Em outras palavras, porque um
mesmo fundamento representacional possibilita a recordação das formas e das
palavras, a organização dos grupos e das ideias, a demarcação de linhas comparativas
e frases, árvores de espécies e parágrafos.
A História Natural se destinava a
ser uma linguagem das formas vivas.
Todavia, a HN só pode ser
linguagem se bem feita e universal, pois a língua espontânea e imperfeita,
entre a proposição, a articulação, a designação e a derivação. Ela deixa margem
para o individual, nos preconceitos, hábitos e sentimentos. Sem falar nas suas
centenas de línguas que diferem nas palavras e na relação com a representação.
Na HN, toda proposição tem que
ser recorte constante do real (atribuindo à representação o que aí se
articula). A designação que ela efetua deve indicar o lugar do ser na
disposição do conjunto.
Na linguagem, a função do verbo é
universal e vazia, prescrevendo somente a forma mais geral da proposições, mas
é dentro desta que os nomes se articulam; a estrutura da HN faz os dois:
articula todas as variáveis que podem ser atribuídas a um ser. E se, na
linguagem, a designação está exposta ao acaso das derivações, que a estendem
aos nomes comuns, o caráter permite marcar o ser e situá-lo dentro das
generalidades.
A nomeação é a passagem da
estrutura visível ao espaço taxonômico. Mas, enquanto a imaginação, nas
identidades ou semelhanças imediatas, liga a monotonia do verbo à policromia da
derivação e da retórica, a natureza não pode ser aleatória, devendo abrigar
continuidade, não identidades fortuitas. Só por haver semelhanças reais na
natureza é que a imaginação e a memória podem agrupar coisas muito ou pouco
diferentes. A imaginação unia a continuidade plena da natureza à vazia mas
atenta da consciência.
Por isso não, havia uma biologia
no século XVIII, pois não havia a vida como fenômeno em si, mas seres vivos que
se parecem e se dispõem. A vida é somente um dos caracteres, uma propriedade
comum, uma categoria relativa aos critérios de classificação. Categoria
imprecisa, aliás, como o zoófito, em questão de fóssil (foram vivos?) e de
metais (têm vida?).
O naturalista é o homem do
visível estruturado e denominação característica, não da vida.

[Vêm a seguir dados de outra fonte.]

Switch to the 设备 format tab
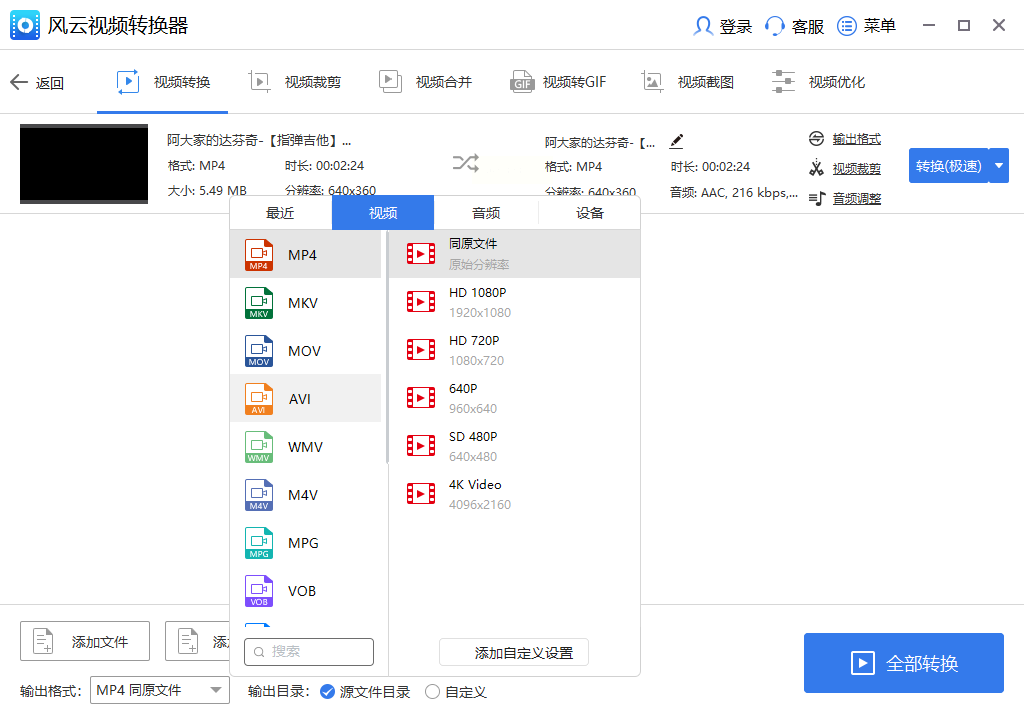Viewport: 1024px width, 720px height. [x=590, y=213]
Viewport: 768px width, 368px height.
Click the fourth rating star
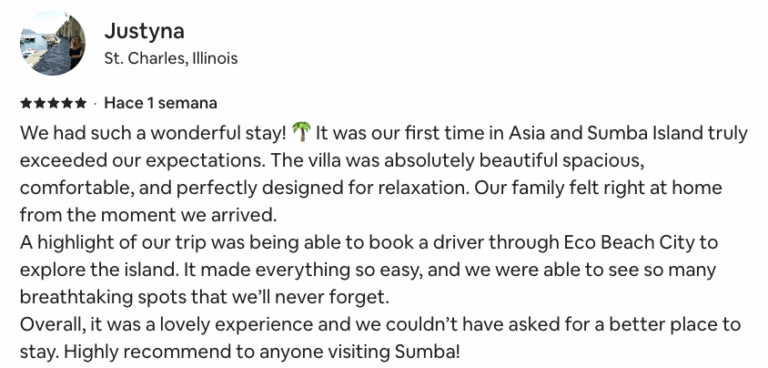click(x=66, y=103)
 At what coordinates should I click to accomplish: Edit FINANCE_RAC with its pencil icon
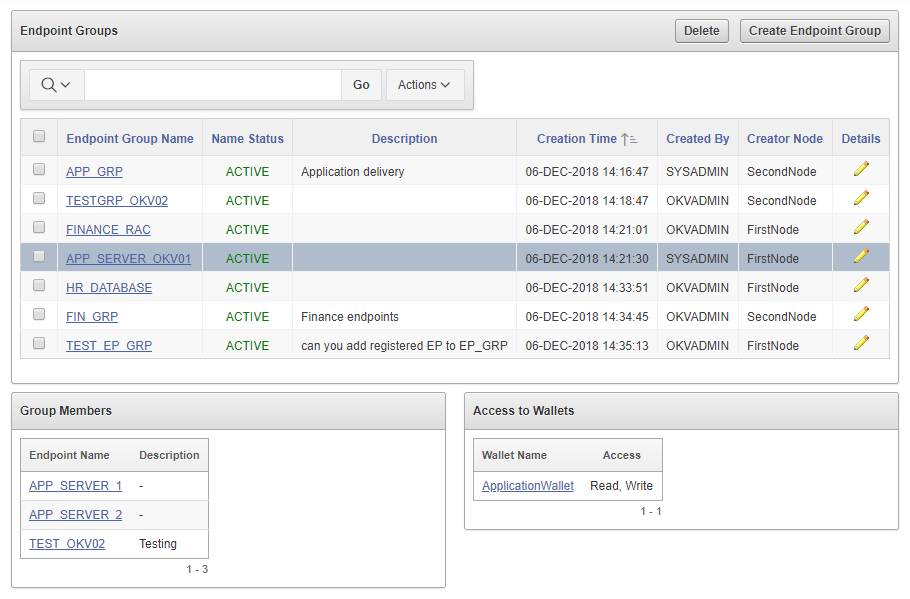[861, 229]
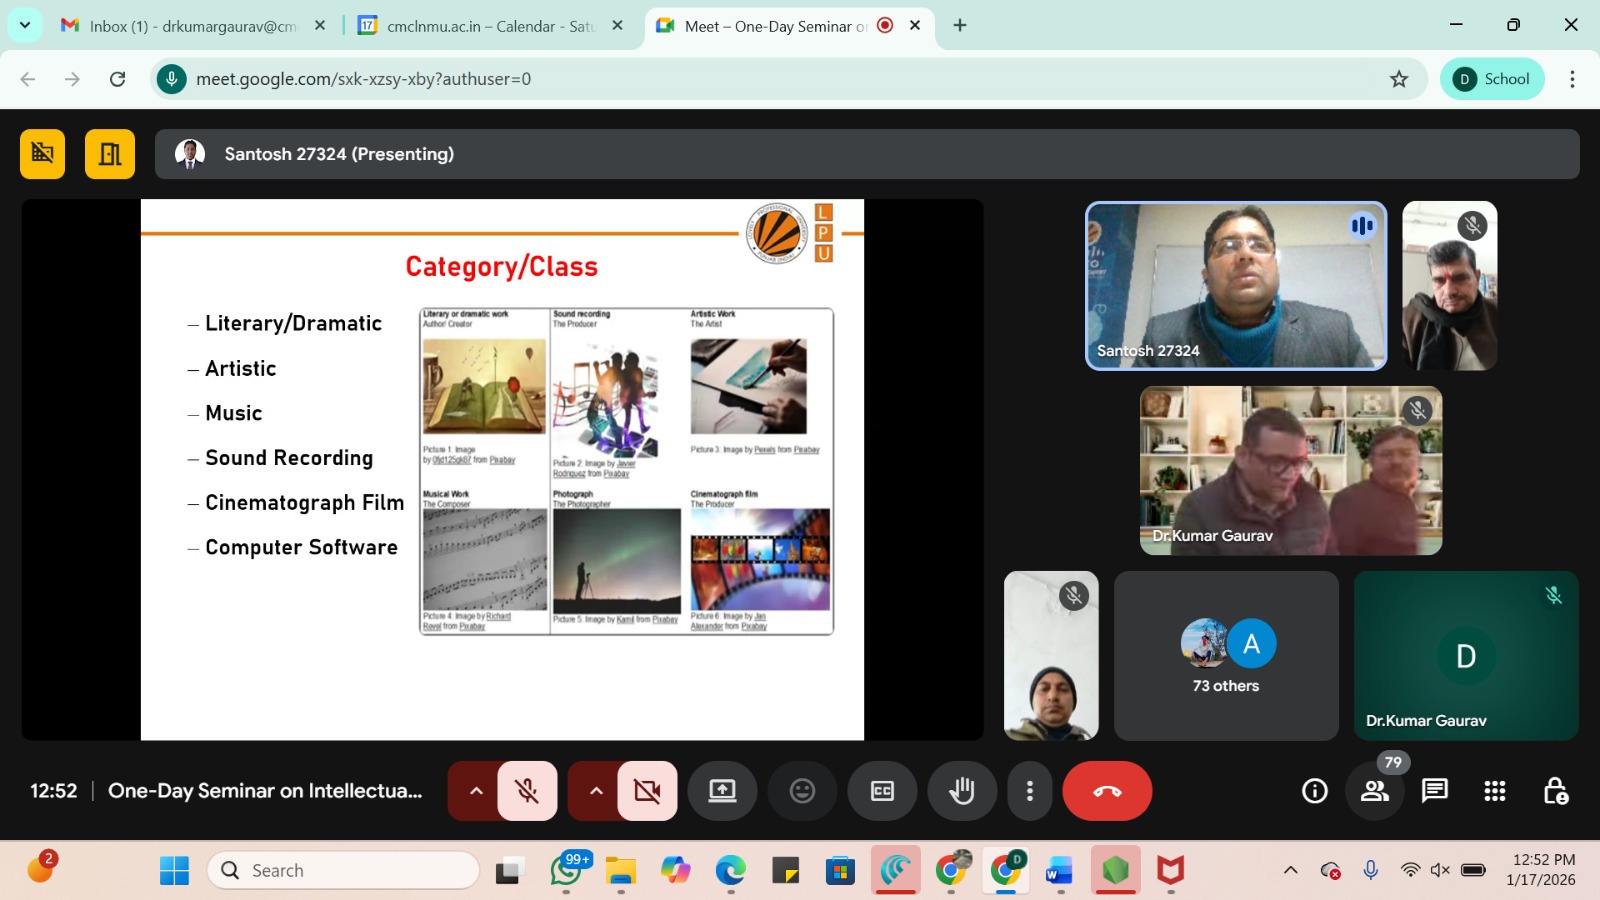Click the raise hand icon
The height and width of the screenshot is (900, 1600).
click(961, 791)
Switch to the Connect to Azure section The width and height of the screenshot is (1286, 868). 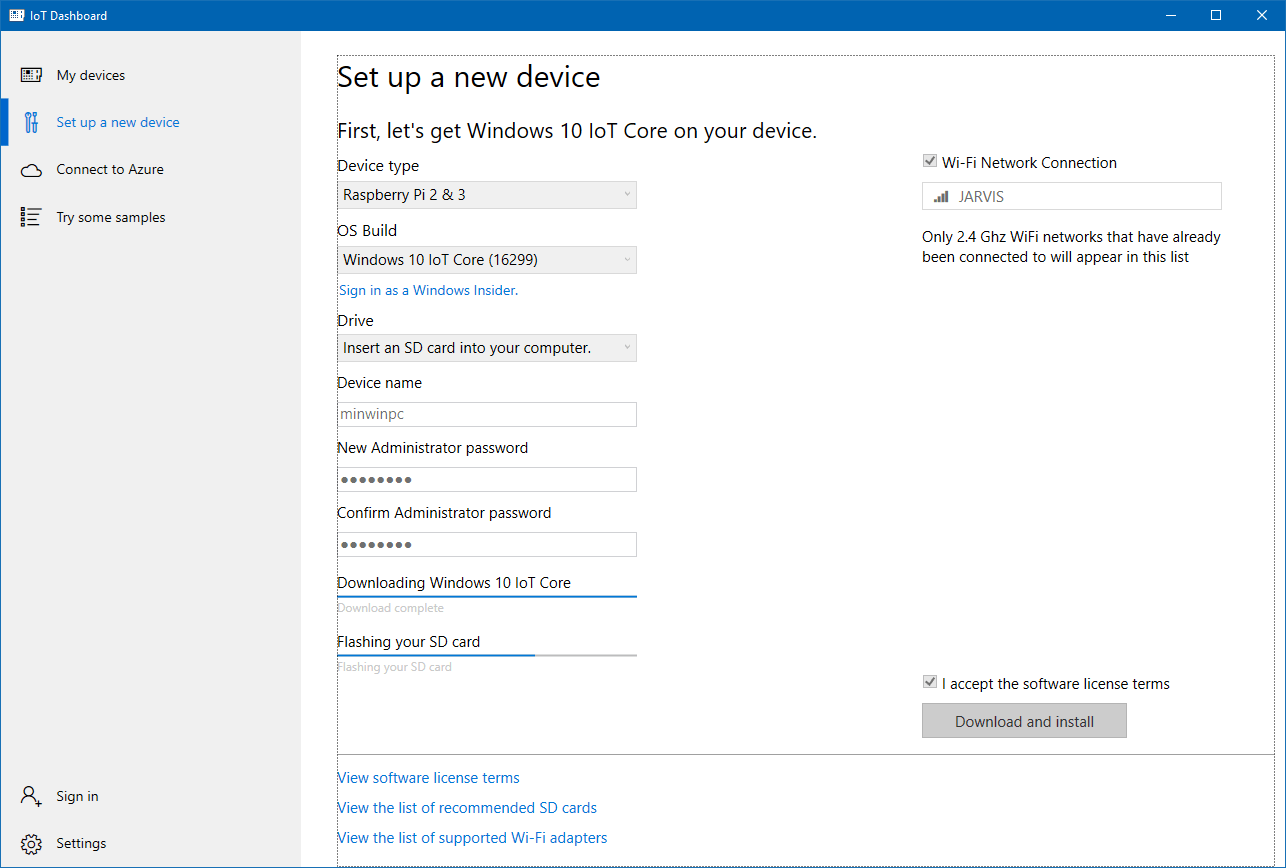click(110, 169)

A História Natural não balbucia
uma filosofia da vida, mas das palavras. Dela parte a e ela retorna para
segui-la e mudá-la. A questão crítica, entre Lineu, Locke, Buffon e Hume, era a
do fundamento da semelhança e da existência do gênero.
No final do sec. XVIII, a crítica
se desloca; enquanto Hume fazia do problema da causalidade um caso de
interrogação geral sobre as semelhanças, Kant, isolando-a, inverte a questão;
em vez de fixar relações de semelhança e distinção sobre o fundo das
similitude, ela questiona a síntese do diverso.

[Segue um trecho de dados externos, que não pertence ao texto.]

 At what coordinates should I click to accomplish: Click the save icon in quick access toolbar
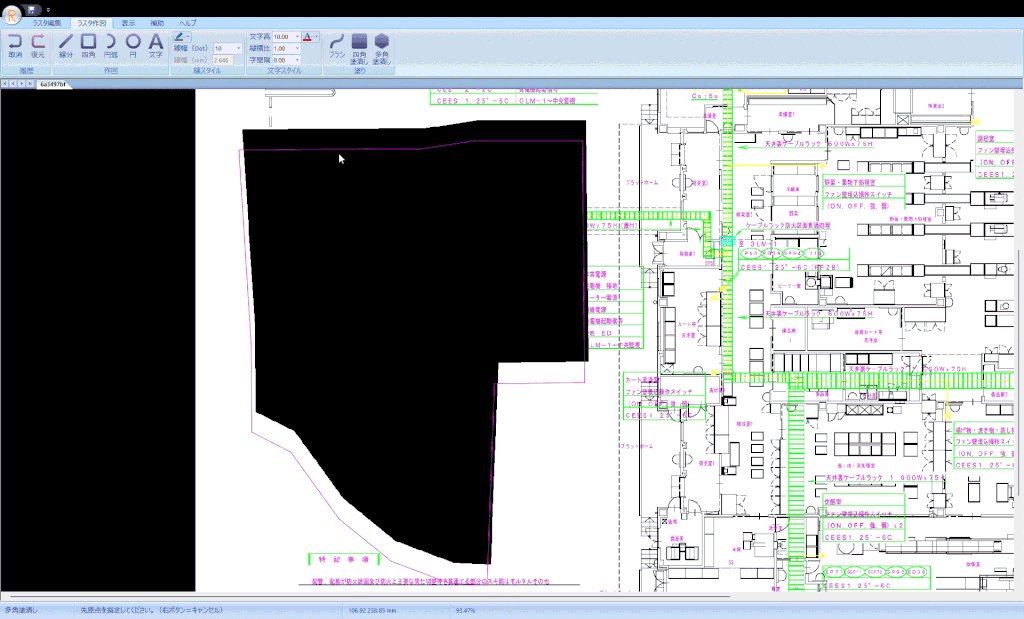click(31, 10)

No mesmo movimento, a critica se
reporta do conceito ao juízo, da existência do gênero (obtida pela análise das
representações) à possibilidade de ligar as representações entre si, do direito
de nomear ao fundamento da atribuição, da articulação nominal à proposição
mesma e ao verbo ser que a estabelece.
Ela se acha, então, absolutamente
generalizada. Em vez de valer somente a propósito das relações entre natureza e
natureza humana, ela interroga a possibilidade mesma de todo conhecimento.
Daí, somente aí, a vida emerge
como objeto distinto, de Kant a Dilthey e Bérgson.